Theorem 3. We’re proposing to scale the distribution of the SNR by the standard error. But then the prior for beta becomes dependent on the sample size. That is un-Bayesian and does not necessarily yield a consistent estimate. Theorem 3 says that depending on the shape of the prior, consistent estimation is still possible.

Section 5.3 offers a proposal for the “Edlin factor”, see

paper #3
Figure 1 and Table 1. We estimate the distribution of the z-value and (by deconvolution) the distribution of the SNR from 20,000 pairs (b_j,s_j) from RCTs in the Cochrane database.

Figure 2. We can transform the distribution of the SNR into the distribution of the (achieved) power.
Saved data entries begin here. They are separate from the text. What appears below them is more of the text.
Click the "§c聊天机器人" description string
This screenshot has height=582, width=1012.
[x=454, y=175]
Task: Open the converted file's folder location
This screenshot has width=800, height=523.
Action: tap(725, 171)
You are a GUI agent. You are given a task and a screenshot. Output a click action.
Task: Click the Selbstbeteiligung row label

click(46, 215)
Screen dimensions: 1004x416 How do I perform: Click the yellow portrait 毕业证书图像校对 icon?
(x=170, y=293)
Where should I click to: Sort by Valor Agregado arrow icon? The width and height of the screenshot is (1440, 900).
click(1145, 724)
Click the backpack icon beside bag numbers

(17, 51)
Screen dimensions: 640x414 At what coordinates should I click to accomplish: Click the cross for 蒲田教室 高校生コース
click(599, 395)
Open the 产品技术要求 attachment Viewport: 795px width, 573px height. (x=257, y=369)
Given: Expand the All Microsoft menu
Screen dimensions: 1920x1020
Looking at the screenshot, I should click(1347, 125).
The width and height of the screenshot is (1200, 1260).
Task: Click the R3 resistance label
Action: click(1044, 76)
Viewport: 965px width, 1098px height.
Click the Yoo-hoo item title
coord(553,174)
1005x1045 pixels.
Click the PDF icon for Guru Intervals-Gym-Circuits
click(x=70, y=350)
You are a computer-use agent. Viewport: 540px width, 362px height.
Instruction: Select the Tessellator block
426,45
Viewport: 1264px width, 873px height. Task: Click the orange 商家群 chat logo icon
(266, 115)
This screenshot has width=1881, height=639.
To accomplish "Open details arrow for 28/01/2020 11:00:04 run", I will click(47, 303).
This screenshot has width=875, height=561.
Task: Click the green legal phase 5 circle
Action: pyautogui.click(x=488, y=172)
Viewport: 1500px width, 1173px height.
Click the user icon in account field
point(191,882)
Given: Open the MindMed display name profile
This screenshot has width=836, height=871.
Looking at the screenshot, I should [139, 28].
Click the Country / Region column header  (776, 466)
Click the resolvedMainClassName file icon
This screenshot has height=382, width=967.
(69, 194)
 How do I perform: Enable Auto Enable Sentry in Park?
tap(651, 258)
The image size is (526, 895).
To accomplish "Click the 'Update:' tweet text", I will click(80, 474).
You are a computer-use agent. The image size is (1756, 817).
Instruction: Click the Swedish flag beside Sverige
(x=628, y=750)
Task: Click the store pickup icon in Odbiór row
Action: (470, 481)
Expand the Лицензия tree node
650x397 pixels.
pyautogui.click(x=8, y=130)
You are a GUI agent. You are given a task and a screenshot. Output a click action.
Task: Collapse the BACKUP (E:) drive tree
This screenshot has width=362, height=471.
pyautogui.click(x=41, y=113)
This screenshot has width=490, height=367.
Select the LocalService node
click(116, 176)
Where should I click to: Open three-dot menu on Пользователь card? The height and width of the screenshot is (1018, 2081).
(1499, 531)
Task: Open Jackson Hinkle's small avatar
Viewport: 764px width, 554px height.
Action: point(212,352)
We find that the (achieved) power is typically quite low, see also

Figure 4. From the distribution of the SNR, we can also derive the distribution of the type M error. We show the conditional distribution of the exaggeration |b|/|beta| in the left panel of Figure 4. In the right panel, we show how our method fixes that.

I replied that, realistically, it’s tough to get comments sometimes, as there are hard problems to think about.

Erik responded:

I guess you’re right about these things being difficult. But if anyone should understand, it’s your readers. You’ve been telling them about the trouble with noisy estimates for years now! That’s why I tried to link up those papers to some of your earlier posts. Maybe that will help to provide the context.

Good point. The audience of this blog should indeed be receptive to these ideas.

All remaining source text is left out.